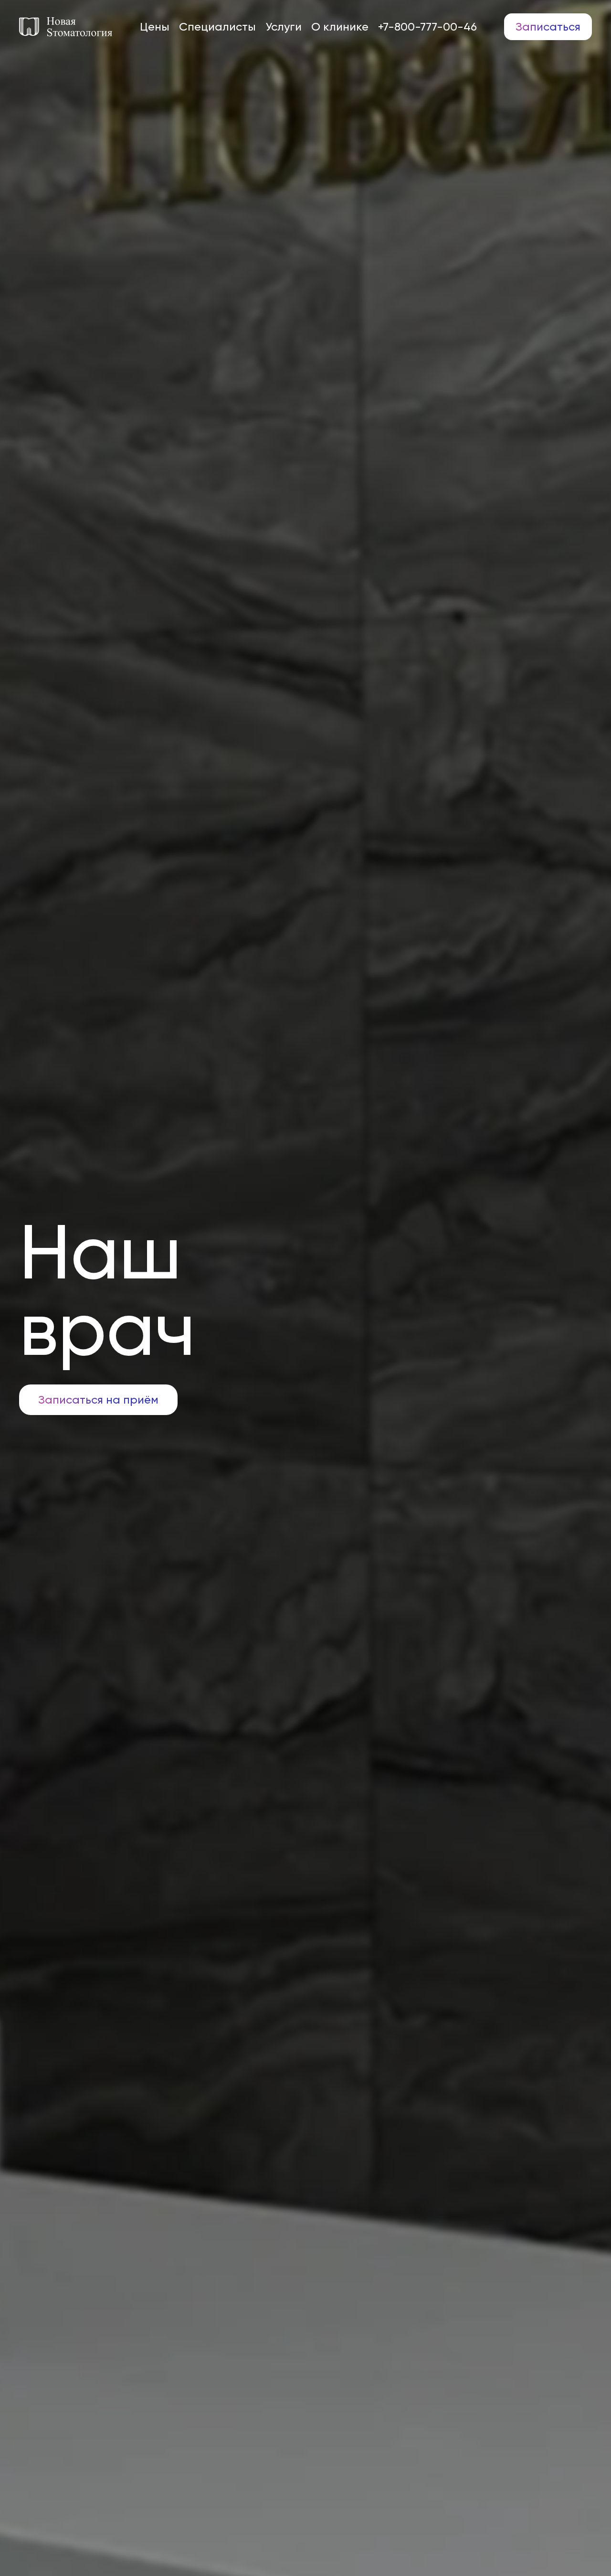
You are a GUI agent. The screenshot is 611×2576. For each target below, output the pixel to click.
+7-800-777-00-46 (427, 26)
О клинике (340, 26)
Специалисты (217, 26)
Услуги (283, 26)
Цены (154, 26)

#####

**INSTRUCTIONS FOR THE TASK**
An exact copy of every entry above is needed, minus the pictures.

**RESULT BELOW**
You are a GUI agent. The screenshot is 611×2576. For each target below, output the pixel to click.
+7-800-777-00-46 (427, 26)
О клинике (340, 26)
Специалисты (217, 26)
Услуги (283, 26)
Цены (154, 26)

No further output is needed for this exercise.